→ YOUR ASSIGNMENT: I would like the line with "Where should I" and every line after it, down to the end of the entries below, output exactly and without pictures.

_ _ _ _ _ _ _

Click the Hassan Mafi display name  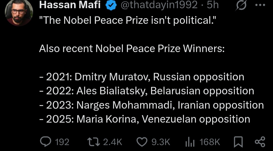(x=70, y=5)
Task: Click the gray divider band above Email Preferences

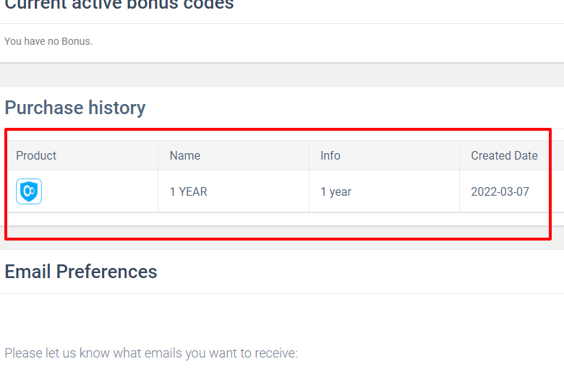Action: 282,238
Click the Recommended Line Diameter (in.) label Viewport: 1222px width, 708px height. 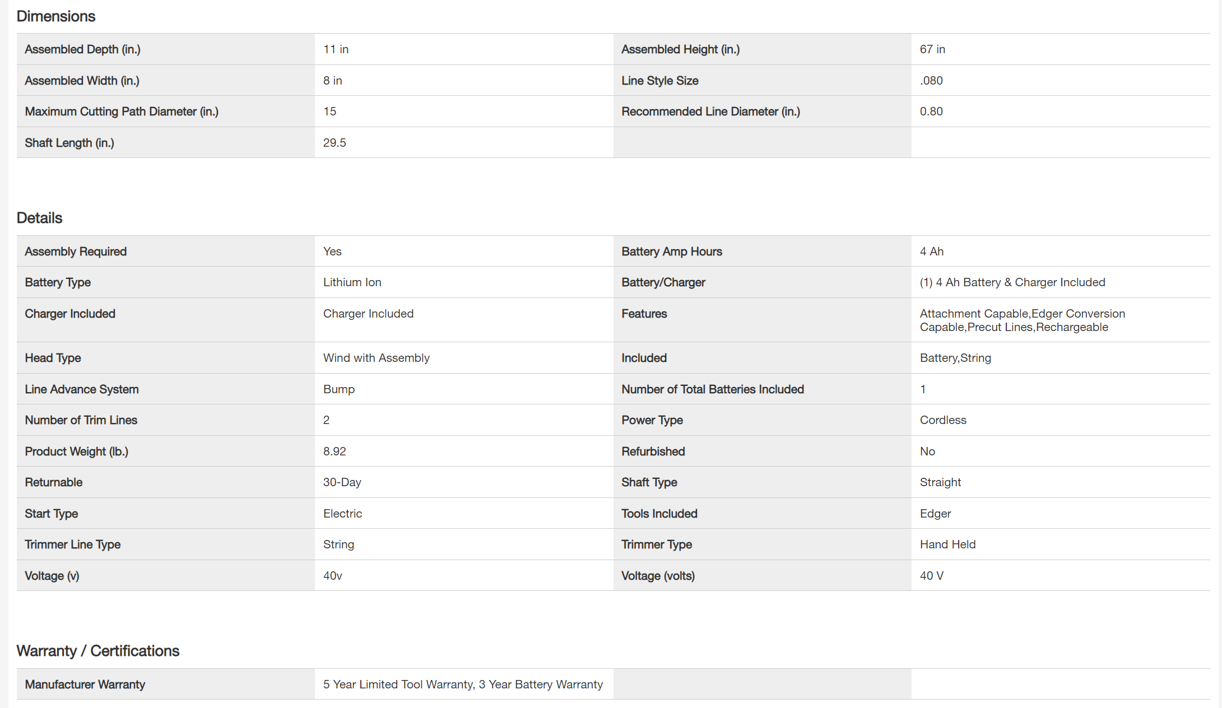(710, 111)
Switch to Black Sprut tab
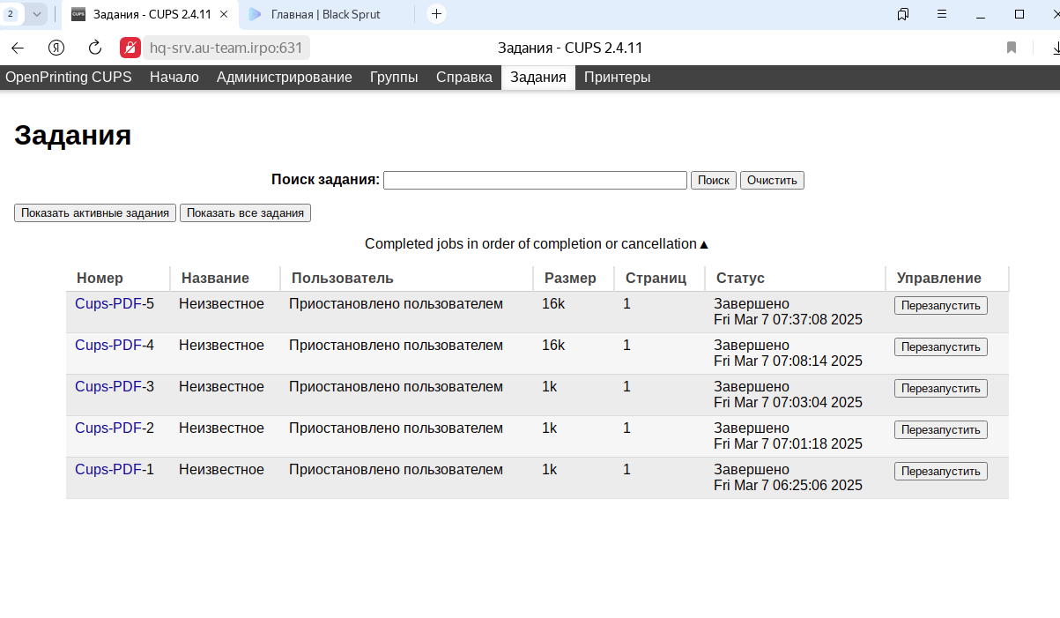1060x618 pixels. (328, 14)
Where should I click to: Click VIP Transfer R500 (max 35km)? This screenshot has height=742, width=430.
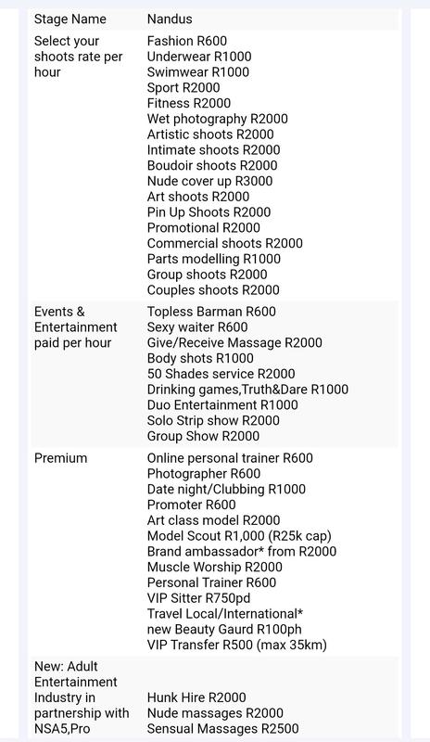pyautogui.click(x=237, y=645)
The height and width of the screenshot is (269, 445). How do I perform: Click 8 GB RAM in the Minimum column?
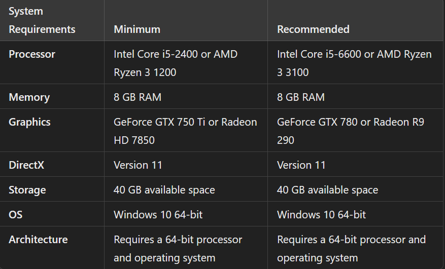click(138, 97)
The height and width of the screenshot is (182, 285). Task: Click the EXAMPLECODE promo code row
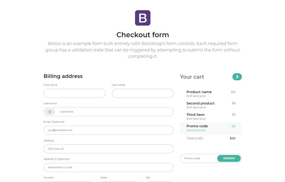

_ _ _ _ _ _ _

→ TASK RESPONSE:
Where should I click to: Click VIP Transfer R500 (max 35km)? This screenshot has height=742, width=430.
pyautogui.click(x=237, y=645)
The height and width of the screenshot is (269, 445). How do I perform: Click 8 GB RAM in the Minimum column?
click(138, 97)
The height and width of the screenshot is (182, 285). Task: Click the EXAMPLECODE promo code row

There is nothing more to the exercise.